TASK TO COMPLETE:
Restate word for word the entries below, starting at the line with "Task: Open Chromium browser from the dock" and ending at the line with "Screen dimensions: 1530x916". Keep both end lines and omit the pictures.

DATA FOR ANALYSIS:

+ + + + +

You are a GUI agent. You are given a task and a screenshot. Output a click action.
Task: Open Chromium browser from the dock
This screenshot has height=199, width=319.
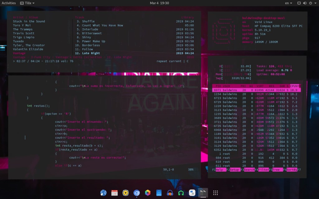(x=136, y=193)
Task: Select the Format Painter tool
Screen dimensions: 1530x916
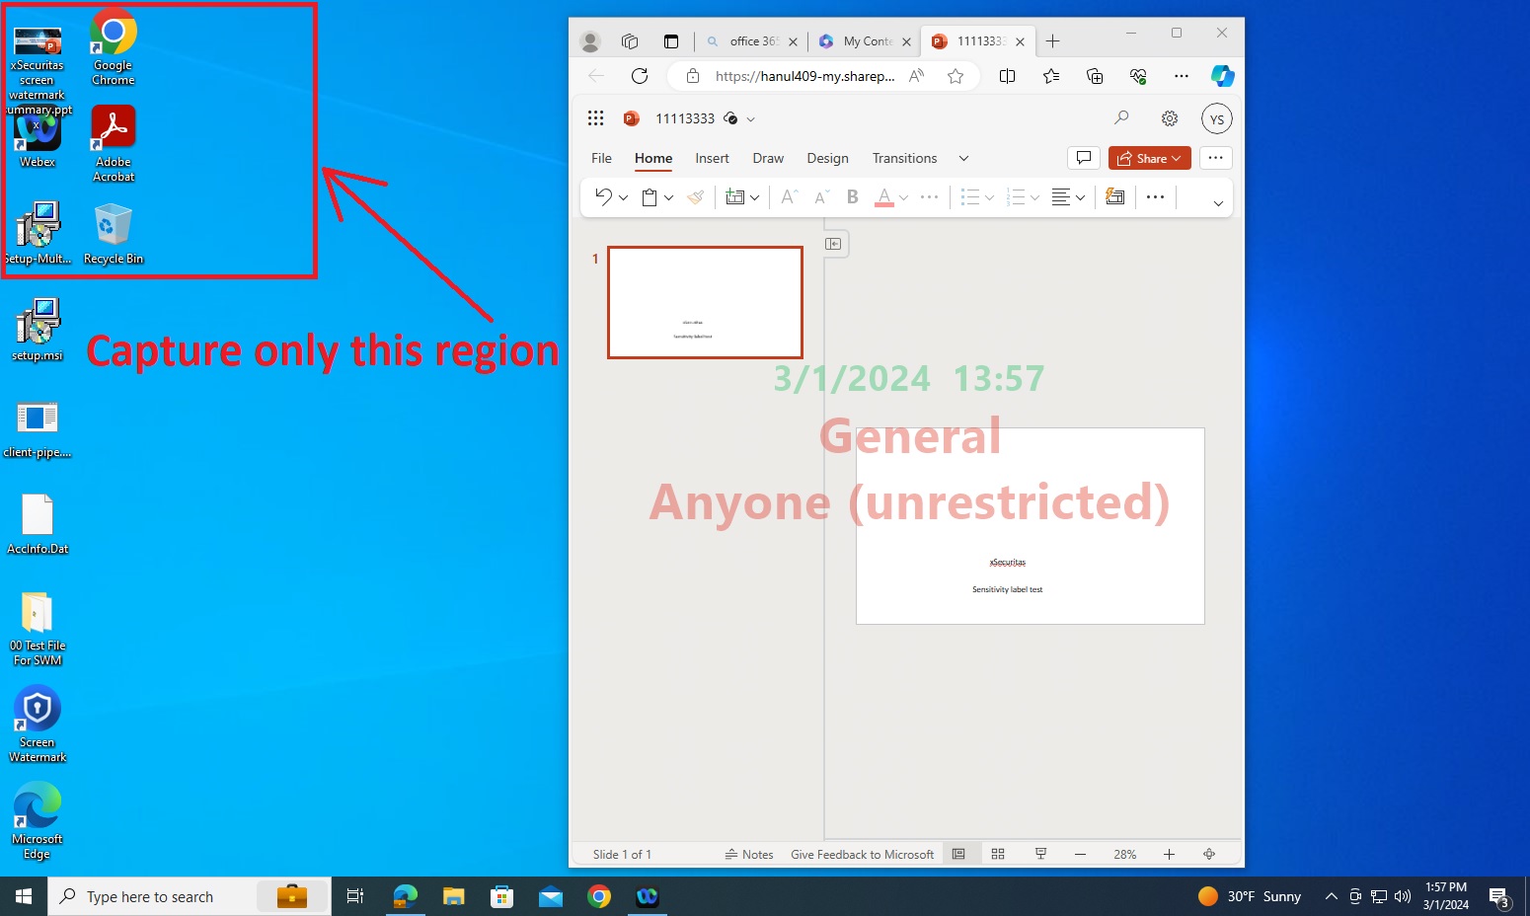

+ + + + +

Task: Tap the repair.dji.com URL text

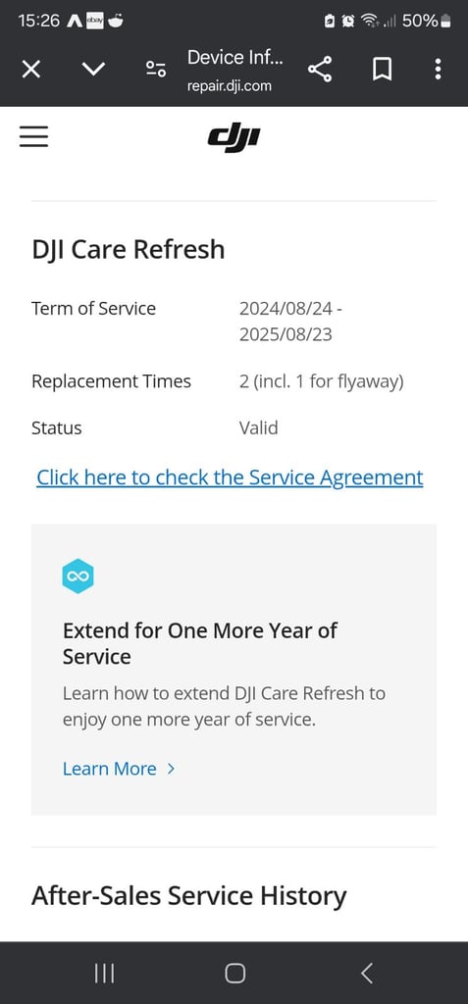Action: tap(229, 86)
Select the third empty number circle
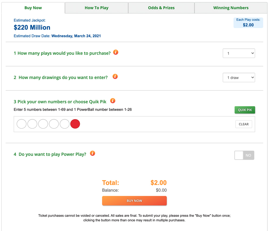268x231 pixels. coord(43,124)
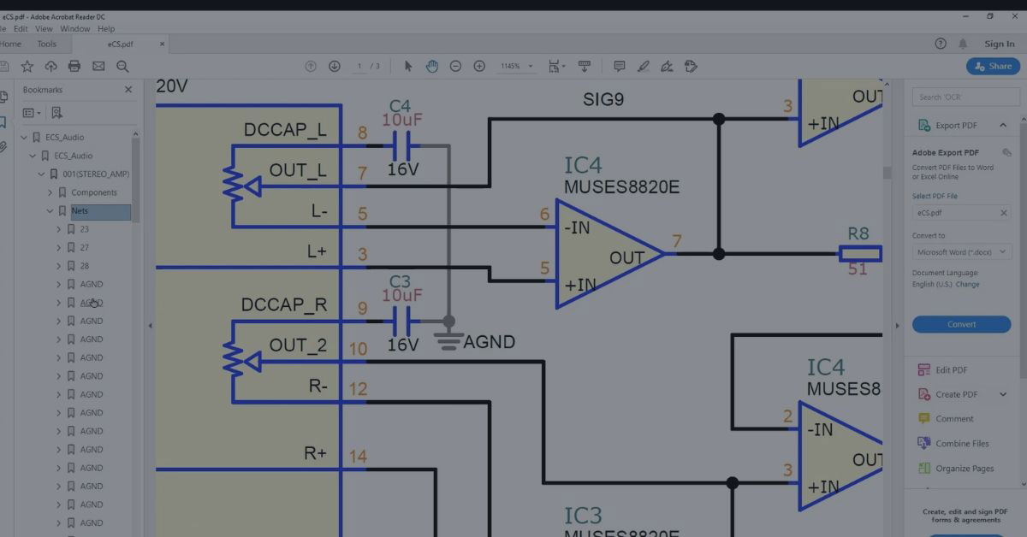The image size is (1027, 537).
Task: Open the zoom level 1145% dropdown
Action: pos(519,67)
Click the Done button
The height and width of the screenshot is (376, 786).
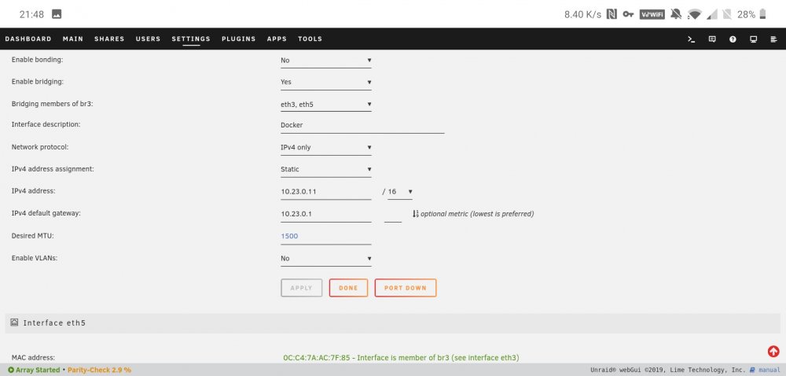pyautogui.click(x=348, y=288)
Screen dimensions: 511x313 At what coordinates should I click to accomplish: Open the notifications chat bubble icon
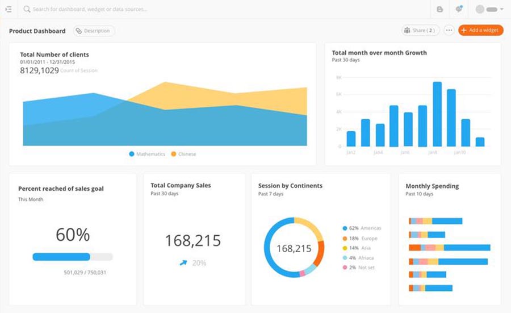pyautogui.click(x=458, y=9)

+ + + + +

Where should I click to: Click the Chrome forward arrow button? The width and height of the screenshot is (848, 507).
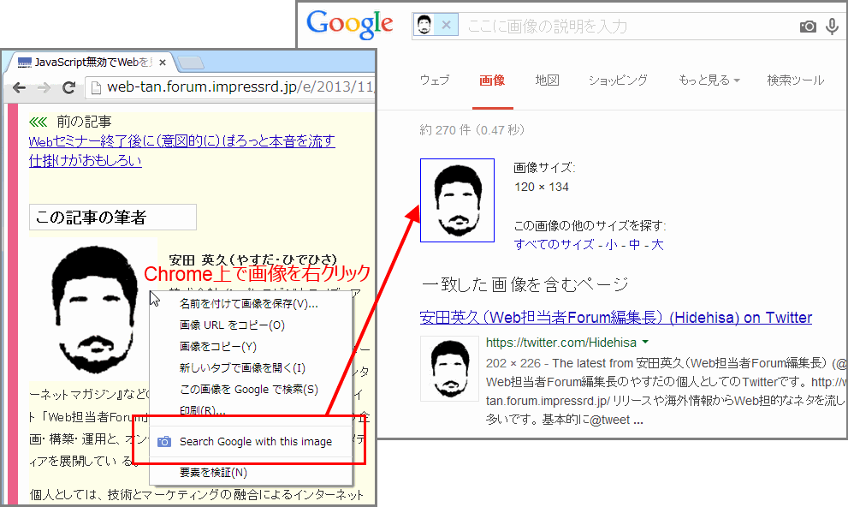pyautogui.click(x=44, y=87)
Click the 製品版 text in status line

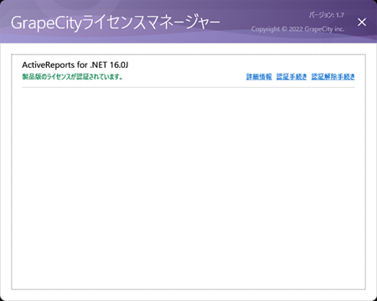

+ + + + +

ANSWER TO THIS PROBLEM:
Task: Open Chromium browser from the dock
This screenshot has height=199, width=319.
(x=136, y=193)
Task: Select the Format Painter tool
Screen dimensions: 1530x916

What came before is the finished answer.